I would recommend a 1911 as it is entirely different than the one you already own. It functions differently and I think it is good to have experience on all kinds of firearms!

That said I would go with the .45 ACP. There are pros and cons about staying with one caliber but if you decide to get a 1911 the .45 is the classic caliber for that weapon. I can also be found in 9mm if you decide to go that way.

As far as cost the .45 is more expensive but not a lot if you reload. I can reload .45 for approx $1/50 rounds more. If you shoot factory ammo it is approx $4/50 more.

I do agree that practice practice practice is the key as an earlier post said. I always stay in practice with all my weapons!

What ever you decide be safe and have fun!


----------



## hideit (Oct 3, 2007)

I agree with the 1911 and you can get it in 9mm too


----------



## Overkill0084 (Nov 28, 2010)

I'm going to go a different way. You have your immediate SD needs met.
I would suggest that you buy a .22 of some sort. Inexpensive to buy and shoot. Ruger makes the SR22, which would give a similarity of feel to what you already own. Or you could go with a MK3 or 22/45. Lots of inexpensive, quality practice.


----------



## Todd (Jul 3, 2006)

Overkill0084 said:


> I would suggest that you buy a .22 of some sort.
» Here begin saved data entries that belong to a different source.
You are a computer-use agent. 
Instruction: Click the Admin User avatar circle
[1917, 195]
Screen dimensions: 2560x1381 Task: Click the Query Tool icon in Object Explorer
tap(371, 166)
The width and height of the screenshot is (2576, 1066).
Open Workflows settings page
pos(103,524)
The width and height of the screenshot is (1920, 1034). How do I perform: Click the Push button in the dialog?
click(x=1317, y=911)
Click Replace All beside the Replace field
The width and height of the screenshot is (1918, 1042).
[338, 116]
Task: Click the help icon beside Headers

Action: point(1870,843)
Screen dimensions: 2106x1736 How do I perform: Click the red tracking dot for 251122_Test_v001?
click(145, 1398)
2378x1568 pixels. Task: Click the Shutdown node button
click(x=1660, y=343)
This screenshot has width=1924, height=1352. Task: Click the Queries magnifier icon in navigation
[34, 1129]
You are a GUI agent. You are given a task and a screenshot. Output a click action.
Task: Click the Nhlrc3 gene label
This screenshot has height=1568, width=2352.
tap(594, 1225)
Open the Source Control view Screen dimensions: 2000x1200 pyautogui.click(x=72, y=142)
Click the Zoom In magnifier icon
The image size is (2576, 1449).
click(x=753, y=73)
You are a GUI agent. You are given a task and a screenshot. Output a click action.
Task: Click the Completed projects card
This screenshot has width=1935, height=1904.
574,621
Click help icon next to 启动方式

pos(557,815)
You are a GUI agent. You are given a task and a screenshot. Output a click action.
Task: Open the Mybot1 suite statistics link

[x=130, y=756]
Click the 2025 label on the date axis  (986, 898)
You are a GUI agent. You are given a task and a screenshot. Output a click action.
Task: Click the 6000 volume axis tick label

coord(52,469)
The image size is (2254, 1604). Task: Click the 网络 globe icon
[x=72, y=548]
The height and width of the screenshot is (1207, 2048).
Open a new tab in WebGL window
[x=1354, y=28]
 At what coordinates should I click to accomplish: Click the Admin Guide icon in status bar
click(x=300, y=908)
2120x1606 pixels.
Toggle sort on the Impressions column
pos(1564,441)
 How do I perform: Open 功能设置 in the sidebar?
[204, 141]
Exactly what I was going to say. $20 for 500+ rounds is a lot cheap, and necessary, trigger time.


----------



## hideit (Oct 3, 2007)

bringing up this topic of 22s I agree
get a ruger
i have the 22/45 and love it
shooting practice is training the eyes and trigger knuckel
the same for any gun
and this is a lot cheaper


----------



## Jukie (Sep 13, 2012)

I had a PX4 storm and hated it. Never could get used to that little stubby thing.


----------



## genesis (Jun 18, 2012)

I second everyone's suggestion about getting a Ruger SR22. Mighty fine cheap practice. It's next on my list.

Don <><


----------